L’humanité et l’attention aux détails, le trentenaire en a fait sa signature. Son cahier de notes, il le traîne partout. Ce jour-là, ledit cahier s’ouvre sur deux titres de films du cinéaste sud-coréen Park Chan-wook griffonnés au stylo («Quelqu’un m’a suggéré de voir Old Boy»). Mais ce n’est pas tout. «Regarde! Tantôt, j’ai écrit “danser autour des meubles”. Je trouvais l’image belle.» Même en parlant, Simon trouve des tournures spéciales. Dit «répondre de façon couleuvre». Et il raconte que sa fascination a toujours été dirigée vers la «façon dont on entre dans la vie».

«Je crois à la féerie, la fantaisie. Je pense qu’on doit les conserver le plus longtemps possible. Je ne dis pas qu’il faut être dans la guimauve. Mais dans la guimauve brûlée, ça oui!»

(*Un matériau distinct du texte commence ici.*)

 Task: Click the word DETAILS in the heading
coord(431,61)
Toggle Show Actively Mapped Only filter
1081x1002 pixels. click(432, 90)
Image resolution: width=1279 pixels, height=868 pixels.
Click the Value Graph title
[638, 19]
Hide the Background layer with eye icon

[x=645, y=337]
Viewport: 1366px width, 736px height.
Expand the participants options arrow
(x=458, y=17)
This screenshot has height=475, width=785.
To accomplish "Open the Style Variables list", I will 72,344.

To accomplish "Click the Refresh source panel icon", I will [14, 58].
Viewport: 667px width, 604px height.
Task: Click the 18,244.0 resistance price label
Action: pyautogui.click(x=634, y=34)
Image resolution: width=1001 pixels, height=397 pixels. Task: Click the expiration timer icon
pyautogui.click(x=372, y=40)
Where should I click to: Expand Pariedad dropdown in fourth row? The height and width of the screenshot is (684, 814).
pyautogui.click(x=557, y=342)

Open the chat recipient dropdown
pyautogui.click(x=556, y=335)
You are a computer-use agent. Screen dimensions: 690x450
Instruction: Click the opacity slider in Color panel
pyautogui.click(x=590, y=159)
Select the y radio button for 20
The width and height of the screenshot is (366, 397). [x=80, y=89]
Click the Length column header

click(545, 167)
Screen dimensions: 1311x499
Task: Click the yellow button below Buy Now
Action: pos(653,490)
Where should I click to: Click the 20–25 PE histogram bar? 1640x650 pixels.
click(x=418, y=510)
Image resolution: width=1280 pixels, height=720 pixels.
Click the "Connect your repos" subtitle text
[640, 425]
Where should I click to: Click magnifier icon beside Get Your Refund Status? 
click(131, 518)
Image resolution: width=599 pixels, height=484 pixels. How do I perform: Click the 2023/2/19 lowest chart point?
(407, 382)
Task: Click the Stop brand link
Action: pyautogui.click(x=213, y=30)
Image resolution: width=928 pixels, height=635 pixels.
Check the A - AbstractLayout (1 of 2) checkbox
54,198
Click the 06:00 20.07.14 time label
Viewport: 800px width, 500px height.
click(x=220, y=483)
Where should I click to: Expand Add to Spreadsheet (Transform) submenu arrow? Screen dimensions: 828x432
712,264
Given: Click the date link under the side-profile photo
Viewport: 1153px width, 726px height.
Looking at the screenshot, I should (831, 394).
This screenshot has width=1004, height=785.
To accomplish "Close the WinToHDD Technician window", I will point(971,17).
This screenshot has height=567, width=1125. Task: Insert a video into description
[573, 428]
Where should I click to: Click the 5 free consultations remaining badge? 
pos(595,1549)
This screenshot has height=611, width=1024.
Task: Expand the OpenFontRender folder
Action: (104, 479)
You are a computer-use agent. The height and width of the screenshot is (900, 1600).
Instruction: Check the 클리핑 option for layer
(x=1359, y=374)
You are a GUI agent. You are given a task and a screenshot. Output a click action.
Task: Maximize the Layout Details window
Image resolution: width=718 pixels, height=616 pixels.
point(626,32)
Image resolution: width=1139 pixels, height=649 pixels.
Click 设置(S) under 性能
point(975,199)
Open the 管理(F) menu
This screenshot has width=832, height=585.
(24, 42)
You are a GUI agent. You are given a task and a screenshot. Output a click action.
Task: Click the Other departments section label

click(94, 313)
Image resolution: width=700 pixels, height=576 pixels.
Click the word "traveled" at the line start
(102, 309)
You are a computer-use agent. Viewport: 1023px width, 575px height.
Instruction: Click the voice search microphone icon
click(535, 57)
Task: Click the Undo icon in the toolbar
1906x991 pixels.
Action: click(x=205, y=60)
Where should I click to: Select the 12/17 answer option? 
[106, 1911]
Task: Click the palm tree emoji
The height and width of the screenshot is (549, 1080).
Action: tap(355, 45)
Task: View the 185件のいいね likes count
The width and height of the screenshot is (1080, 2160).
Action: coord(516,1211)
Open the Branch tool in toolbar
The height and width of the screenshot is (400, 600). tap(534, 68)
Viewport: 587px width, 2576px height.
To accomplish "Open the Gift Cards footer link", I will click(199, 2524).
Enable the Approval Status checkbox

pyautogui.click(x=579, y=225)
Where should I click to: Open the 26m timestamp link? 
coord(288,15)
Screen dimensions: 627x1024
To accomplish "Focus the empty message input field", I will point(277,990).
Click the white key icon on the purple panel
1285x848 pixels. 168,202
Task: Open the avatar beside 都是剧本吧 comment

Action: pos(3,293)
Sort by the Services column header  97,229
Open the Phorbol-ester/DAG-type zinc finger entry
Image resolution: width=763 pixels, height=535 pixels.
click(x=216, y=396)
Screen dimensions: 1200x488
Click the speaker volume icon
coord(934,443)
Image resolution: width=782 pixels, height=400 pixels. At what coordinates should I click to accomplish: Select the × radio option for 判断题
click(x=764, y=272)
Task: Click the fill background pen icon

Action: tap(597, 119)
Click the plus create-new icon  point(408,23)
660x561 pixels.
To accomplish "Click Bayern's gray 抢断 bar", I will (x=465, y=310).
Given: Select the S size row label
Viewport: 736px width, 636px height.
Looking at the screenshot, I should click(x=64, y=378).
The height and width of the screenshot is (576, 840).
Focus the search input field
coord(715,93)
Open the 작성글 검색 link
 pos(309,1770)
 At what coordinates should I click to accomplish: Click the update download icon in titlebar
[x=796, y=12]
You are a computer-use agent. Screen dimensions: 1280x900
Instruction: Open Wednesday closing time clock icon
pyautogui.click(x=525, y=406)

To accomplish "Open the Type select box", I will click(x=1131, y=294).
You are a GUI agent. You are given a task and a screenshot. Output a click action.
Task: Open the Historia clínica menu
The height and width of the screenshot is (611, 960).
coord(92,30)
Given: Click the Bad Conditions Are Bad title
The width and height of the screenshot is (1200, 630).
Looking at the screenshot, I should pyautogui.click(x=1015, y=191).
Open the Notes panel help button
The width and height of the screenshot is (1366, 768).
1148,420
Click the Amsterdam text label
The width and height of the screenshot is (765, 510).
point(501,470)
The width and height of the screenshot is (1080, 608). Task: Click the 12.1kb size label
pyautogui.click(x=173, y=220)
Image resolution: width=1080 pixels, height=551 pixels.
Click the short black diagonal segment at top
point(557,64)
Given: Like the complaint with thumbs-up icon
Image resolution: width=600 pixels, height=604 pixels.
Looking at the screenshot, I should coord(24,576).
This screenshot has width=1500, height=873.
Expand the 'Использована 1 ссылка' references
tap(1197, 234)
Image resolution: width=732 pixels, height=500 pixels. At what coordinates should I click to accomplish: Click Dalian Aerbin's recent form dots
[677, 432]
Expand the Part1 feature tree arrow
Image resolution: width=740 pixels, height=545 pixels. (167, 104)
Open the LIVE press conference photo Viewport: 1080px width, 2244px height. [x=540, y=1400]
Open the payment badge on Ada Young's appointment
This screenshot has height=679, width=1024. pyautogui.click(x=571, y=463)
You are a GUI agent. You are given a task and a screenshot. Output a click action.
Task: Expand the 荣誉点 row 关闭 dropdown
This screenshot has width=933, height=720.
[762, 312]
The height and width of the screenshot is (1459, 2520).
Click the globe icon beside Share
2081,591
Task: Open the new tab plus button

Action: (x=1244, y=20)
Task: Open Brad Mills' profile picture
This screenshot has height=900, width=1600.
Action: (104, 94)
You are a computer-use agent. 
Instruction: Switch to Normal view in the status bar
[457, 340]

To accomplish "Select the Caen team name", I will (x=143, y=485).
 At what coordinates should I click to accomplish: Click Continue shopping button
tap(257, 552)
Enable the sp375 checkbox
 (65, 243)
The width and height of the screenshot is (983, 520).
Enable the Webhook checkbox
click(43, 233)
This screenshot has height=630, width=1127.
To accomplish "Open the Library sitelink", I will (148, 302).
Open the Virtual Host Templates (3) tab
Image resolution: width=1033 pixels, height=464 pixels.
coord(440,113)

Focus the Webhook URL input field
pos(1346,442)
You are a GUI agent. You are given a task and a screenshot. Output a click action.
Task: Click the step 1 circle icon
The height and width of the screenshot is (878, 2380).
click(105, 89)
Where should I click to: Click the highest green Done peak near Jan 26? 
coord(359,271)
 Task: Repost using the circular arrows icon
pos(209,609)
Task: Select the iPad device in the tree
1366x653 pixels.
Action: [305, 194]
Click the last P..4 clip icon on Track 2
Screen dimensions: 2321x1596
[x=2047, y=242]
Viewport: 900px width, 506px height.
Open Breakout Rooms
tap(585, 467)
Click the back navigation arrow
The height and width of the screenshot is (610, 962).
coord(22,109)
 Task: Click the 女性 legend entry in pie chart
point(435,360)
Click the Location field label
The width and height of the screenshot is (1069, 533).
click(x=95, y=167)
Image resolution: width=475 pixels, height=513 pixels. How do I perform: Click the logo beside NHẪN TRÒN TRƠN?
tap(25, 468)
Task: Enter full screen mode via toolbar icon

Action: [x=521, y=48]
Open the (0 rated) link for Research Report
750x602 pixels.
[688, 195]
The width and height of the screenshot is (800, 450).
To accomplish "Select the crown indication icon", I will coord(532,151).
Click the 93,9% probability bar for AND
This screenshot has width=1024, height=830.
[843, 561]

Cette entrée dans l’âge adulte, il continue de l’explorer ici, utilisant des accessoires-clés de la poly, comme le cadenas et sa combinaison impossible à mémoriser. L’école, l’auteur y serait-il attaché? Il l’est à ses bulletins en tout cas. Il les a «tous conservés. De 5 à 25 ans.» Mais l’école comme telle, il s’y replonge juste quand il «écrit pour les ados». Lecteurs pour lesquels ce lieu est le cœur d’un quotidien rythmé par les cours, la camaraderie.

D’ailleurs, ce Paysage, il le dédie à son meilleur pote – et complice de push-ups – Jocelyn Lebeau. Avec lequel il pousse de la fonte dans son Nautilus du centre-ville non pas pour éloigner la honte, mais pour souder leur amitié. Et comme ces coïncidences n’arrivent que sous les néons, en plein milieu de notre discussion, le cell de Simon vibre. Il explose de rire. «C’est Jocelyn! Il vient s’entraîner!»

Le charismatique auteur éclate de rire à nouveau (c’est récurrent) quand on lui mentionne cette maxime qu’il traite de façon littérale dans son récit. «Un esprit sain dans un corps sain.» Tsé, Simon… cet adage nous a toujours légèrement agacée, qu’on lui dit. «C’est vrai que c’est… flou!» rigole-t-il.

Et sûrement qu’il sourit de nouveau en voyant qu’après 500 et quelques mots sur lui, l’adjectif «prolifique» n’a pas encore été utilisé (désolée de le faire là, maintenant). Car on le décrit souvent comme un créateur «hyperactif». Pourquoi? Il soupire… en souriant. «Je commence à avoir sur-entendu ça, “Simon-Boulerice-le-Prolifique”. Pendant un temps, j’ai été agacé. Puis touché. Aujourd’hui, je dis: mettez-le, votre adjectif! Mon rythme n’est peut-être pas celui de tout le monde. Mais c’est le mien. Et ce n’est pas dit que je ne vais pas ralentir. Présentement, ma vie est organisée autour de l’écriture. Mais je serais heureux que quelqu’un vienne chambouler ça un jour.»